Ancak romanın bu güzel yanları yanında bazı eksikleri de yok değil, onları da belirtmeden geçersek tam bir değerlendirme yapmış olmayız. Bir kere, sadece Said-i Nursî’nin bir dönemini anlatıp öbürlerini es geçmesi bir eksiklik gibi geldi bana. İcazet aldığı zamandan Esaretten kurtulduğu dönemin sonrasına kadar olan dönemle sınırlandırılmış olması, yazarın tercihi olsa bile bence bir eksiklik. Bu bakımdan değerlendirildiğinde ilk çocukluk dönemi ve sonraki sürgün ve yargılama dönemleri ve cumhuriyetle karşılaşması ve de özellikle sonrası ya çok hızlı geçilmiş ya es geçilmiş. Oysa bayağı kapsamlı olan bu çalışmada bunların da yer alması beklenirdi. Bununla bağlantılı olarak romanın adı her ne kadar “Son Derviş Said-i Nursî” ise de bu roman daha ziyade Ermeni Serkis’in (sonradan Sait adını alan kişinin) romanı ve arka fonda da Ermenilere hem Türklerin hem de Kürt Hamidiye alaylarının uyguladığı zulmün romanı, biraz da Ermenilerin müslümanlara yaptıklarının. Metin Aktaş bu noktalarda yer yer abartıya kaşça da (gerçi roman bir abartı sanatı ama burada târihî bir romandan bahsettiğimiz için bu kavramdan bahsediyorum) engin hayal gücünü kullanarak muhteşem bir panaroma çiziyor. Oysa bu panaromayı romanın asıl kahramanı olması beklenen Said-i Nursî bendini tamamlarken de kullansaydı ne kadar iyi olurdu.
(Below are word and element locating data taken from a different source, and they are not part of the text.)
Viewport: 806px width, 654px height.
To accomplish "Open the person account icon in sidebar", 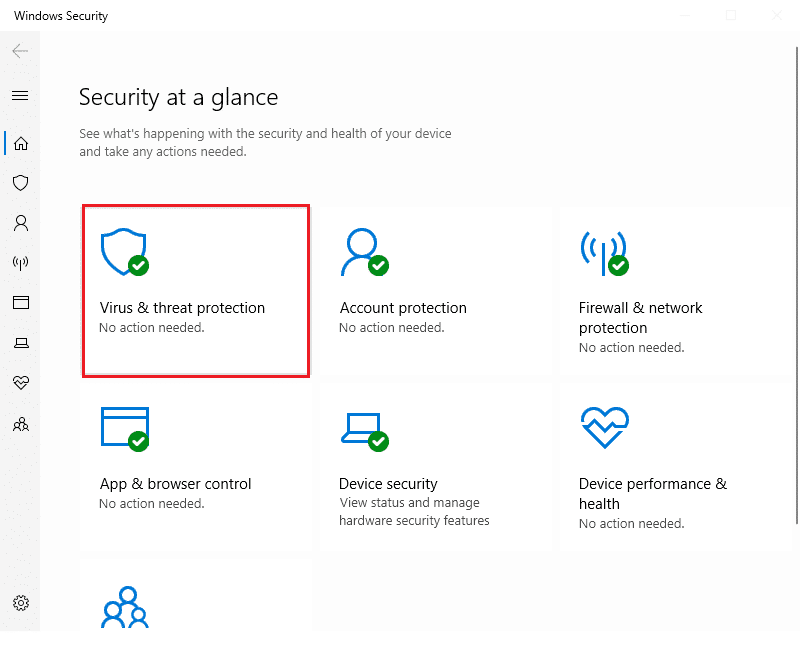I will pos(20,223).
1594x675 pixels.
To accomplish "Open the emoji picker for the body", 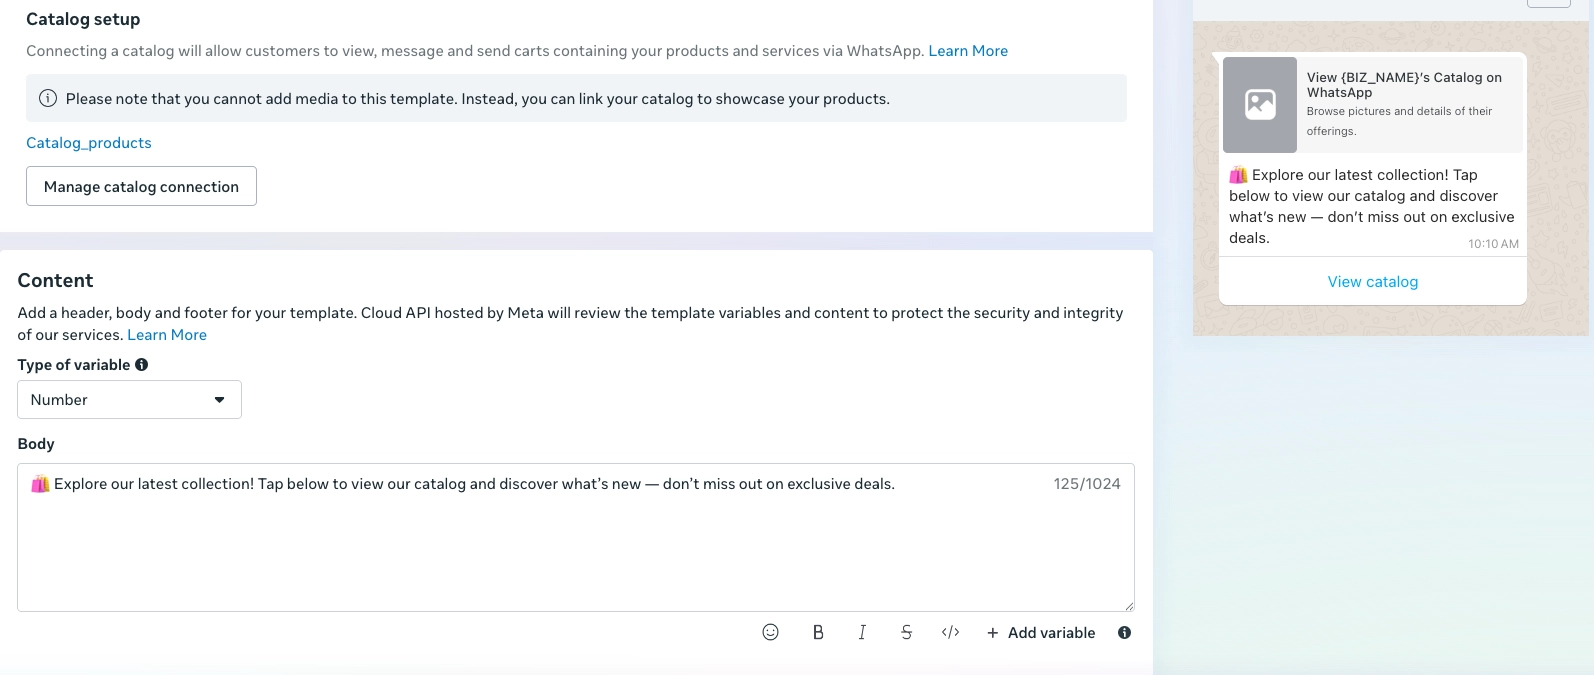I will 770,632.
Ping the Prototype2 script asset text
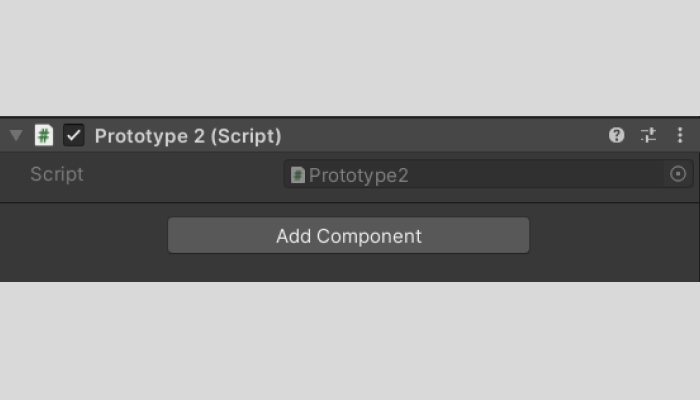Screen dimensions: 700x400 (x=358, y=176)
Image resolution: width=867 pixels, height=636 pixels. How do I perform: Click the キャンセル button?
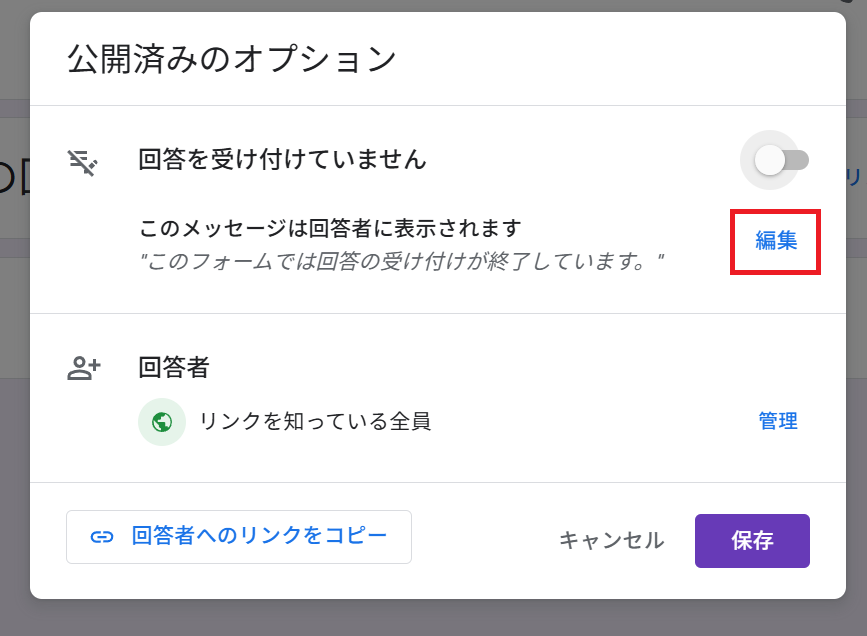[612, 540]
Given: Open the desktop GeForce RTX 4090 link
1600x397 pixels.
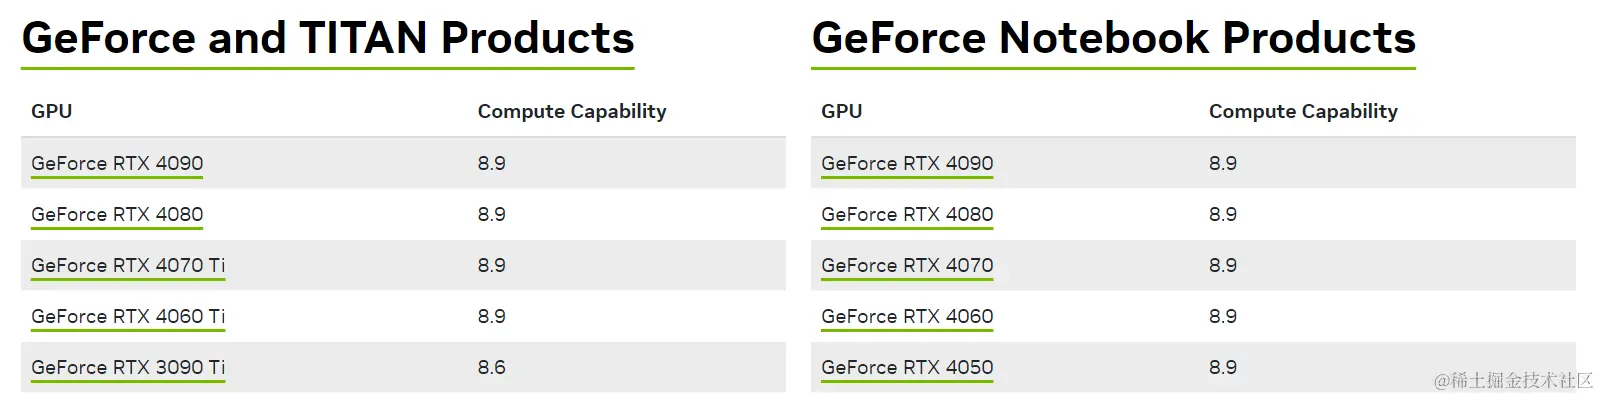Looking at the screenshot, I should click(x=117, y=163).
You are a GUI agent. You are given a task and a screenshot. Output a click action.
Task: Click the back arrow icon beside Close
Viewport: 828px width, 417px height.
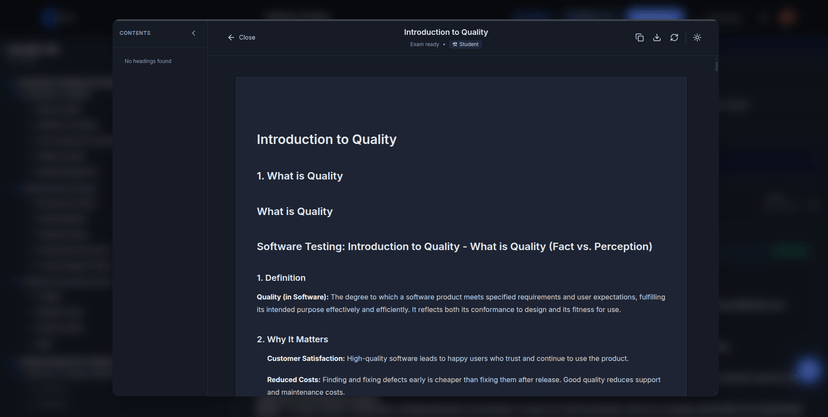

Bir de biçimsel bir eleştiri yapacağım: Bölümler arasında tam bir “a simetrik durum” söz konusu. Hâlbuki ilk bölümde Said bendini sonlandırdığında; Serksi’in geri dönüşlerle başlayan hikayesi yeni bir bölüm olabilirdi. Ve burada da bazı gereksiz ayrıntılardan kaçınsa iyi olurdu diye düşünüyorum. Son bir konu da dil meselesi. Aktaş kendisi Kürt ve Alevi, Bir Sunni müntehiyi anadili olmayan bir dille anlatması son derece önemli. Dışardan bir bakış ve dışardan bir dil. Ama bu dil konusunu sanki yazar pek önemsememiş gibi geliyor insana. Dil konusunu biraz daha sıkı tutsa, biraz daha önemsese son derece iyi olacak diye düşünüyorum.

Fakat bütün bunlara rağmen Metin Aktaş müthiş bir iş başarıyor. Kıt koşullarda işini sürdürüyor. Kaç kişi var bu dünyada bakkal dükkânı işleterek roman yazan. Sık ve seri üretiyor. Romanlarının sayısı onu aştı. Nişancı, Son Derviş öncesindeki en önemli romanı bence. Dicle, Harput’taki Hayalet ve Sürgün romanlarını da okumuş biri olarak söylüyorum bunu. Ama Aktaş bu çalışkanlığı ve performansıyla kendi esrinin zirvesini henüz yazmadı diye düşünüyorum Bunu mutlaka yazacaktır. Bir de henüz hak ettiği okur kitlesi ve tanınmışlık düzeyine de ulaşmamış durumda, bunu da bir gün yakalayacağına inanıyorum. Aktaş’ı bu değerli çabasından ötürü kutluyor ve gayretlerinin devamını diliyorum. Alternatif Yayınevini de bu çabasından dolayı tebrik ederken, onlardan da güzel eserlerin devamını bekliyorum.